The UK seabed is threatened by a variety of factors, from seagrass wasting disease (SWD) to pollution and physical disturbance from activities such as the anchoring, launching and mooring of leisure boats.

Natural England is leading efforts to combat UK seagrass losses, in partnership with other organisations including the Ocean Conservation Trust, covering five Special Areas of Conservation in Southern England. To support seagrass recovery in these areas, partners are surveying and mapping seagrass beds to help inform recreational marine users; undertaking studies to better understand how these recreational activities impact seagrass and introducing voluntary No-Anchor Zones. Advanced Mooring Systems are also being trialled, which are designed to interact less with the seabed.

The ReMEDIES partnership has been planting seagrass in the Plymouth Sound and Solent Maritime Special Areas of Conservation (SACs) with its restoration partner Ocean Conservation Trust. The partnership aims to plant a total of eight hectares of seagrass across these two SACs.

Tony Juniper, Chair of Natural England, said:

Seagrasses are a precious part of our marine ecosystem, providing a habitat for a wide variety of species from juvenile fish to our seahorse populations. They are an essential mechanism for carbon capture and a healthy marine environment.

Seagrasses are vital but they are also very delicate.

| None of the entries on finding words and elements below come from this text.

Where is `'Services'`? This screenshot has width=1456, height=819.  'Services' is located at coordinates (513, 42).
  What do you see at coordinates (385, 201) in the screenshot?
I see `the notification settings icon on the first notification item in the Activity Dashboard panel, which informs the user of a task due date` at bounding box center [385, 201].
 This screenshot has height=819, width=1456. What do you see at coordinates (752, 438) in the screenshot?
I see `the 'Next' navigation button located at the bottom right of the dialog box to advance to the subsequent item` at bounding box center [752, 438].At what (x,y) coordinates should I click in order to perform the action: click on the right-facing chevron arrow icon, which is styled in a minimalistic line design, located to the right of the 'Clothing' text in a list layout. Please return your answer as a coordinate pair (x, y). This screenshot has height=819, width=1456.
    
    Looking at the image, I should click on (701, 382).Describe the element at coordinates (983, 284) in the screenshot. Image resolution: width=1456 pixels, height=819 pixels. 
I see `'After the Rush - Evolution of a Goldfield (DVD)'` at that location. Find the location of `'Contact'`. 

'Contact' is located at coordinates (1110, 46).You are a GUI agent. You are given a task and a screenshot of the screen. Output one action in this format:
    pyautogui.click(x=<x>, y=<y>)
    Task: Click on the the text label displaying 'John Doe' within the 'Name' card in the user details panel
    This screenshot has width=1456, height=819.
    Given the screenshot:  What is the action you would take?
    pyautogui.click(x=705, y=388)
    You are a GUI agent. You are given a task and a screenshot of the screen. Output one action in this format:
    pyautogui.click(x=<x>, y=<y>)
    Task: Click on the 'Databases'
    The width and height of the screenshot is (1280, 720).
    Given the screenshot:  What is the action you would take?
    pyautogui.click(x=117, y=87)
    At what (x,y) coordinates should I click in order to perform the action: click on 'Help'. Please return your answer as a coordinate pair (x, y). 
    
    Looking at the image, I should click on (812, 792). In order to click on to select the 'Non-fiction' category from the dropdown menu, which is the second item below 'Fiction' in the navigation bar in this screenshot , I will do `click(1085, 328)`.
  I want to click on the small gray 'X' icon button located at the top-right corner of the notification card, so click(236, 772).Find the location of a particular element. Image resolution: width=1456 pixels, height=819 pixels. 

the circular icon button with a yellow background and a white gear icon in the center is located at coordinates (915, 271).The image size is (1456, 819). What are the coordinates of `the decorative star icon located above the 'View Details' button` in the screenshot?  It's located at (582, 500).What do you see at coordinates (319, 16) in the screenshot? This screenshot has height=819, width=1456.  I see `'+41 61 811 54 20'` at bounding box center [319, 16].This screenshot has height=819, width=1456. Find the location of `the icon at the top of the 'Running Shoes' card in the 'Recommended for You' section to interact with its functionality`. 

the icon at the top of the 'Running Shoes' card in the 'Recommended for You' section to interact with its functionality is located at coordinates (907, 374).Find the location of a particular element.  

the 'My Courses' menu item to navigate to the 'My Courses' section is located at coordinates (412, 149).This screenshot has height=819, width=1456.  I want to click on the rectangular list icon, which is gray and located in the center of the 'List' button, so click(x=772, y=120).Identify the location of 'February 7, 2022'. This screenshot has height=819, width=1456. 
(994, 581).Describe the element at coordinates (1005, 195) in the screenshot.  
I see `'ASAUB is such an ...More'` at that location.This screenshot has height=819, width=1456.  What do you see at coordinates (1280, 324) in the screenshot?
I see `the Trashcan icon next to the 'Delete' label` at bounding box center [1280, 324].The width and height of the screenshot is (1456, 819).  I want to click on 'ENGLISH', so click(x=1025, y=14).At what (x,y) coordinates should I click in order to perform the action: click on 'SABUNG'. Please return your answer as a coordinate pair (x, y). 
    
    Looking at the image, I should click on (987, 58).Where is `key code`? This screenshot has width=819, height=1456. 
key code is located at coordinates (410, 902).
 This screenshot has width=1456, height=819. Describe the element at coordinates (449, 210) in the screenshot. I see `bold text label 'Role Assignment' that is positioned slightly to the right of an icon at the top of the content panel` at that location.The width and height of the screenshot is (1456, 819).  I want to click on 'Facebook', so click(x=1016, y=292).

With their existence threatened by disease, pollution, and human activity, we must all work together to support the recovery of seagrasses – and harness their power to combat climate change and restore our natural environment.

Mark Parry, Development Officer at the Ocean Conservation Trust, said:

Seagrass meadows are one of the most valuable and biodiverse habitats on the planet. By restoring seagrass, we are ensuring they will continue to provide vital environmental benefits to both people and the planet.

We are very proud to be the restoration lead in this project and are grateful for communities in both Plymouth and the Solent volunteering their time to help us restore such an important habitat.

Following further seagrass planting efforts this week, an impressive total of 3.5 hectares of seabed has now been planted, comprising 2.5 hectares in Plymouth Sound and 1 hectare in Solent Maritime. It takes about 10,000 seagrass seed bags per half a hectare, and approximately 70,000 seed bags have been packed by volunteers and deployed into the sea overall.

Later this year, sea dives are due to take place at healthy seagrass meadows in the Solent and Cornwall to collect seagrass seeds. The seeds will then be sent to the ReMEDIES cultivation laboratory at the National Marine Aquarium (NMA) in Plymouth and cared for until they are ready to be planted.

As part of ReMEDIES, the Ocean Conservation Trust is also trialling methods of planting seedlings directly into the seabed. They are currently growing square ‘pillows’ of multiple seedlings in the lab of the NMA which will be transferred to the seabed at the Plymouth Sound site using divers.

Information and key learnings from ReMEDIES will be shared with other marine conservation projects to help benefit seabed habitats across the UK and Europe.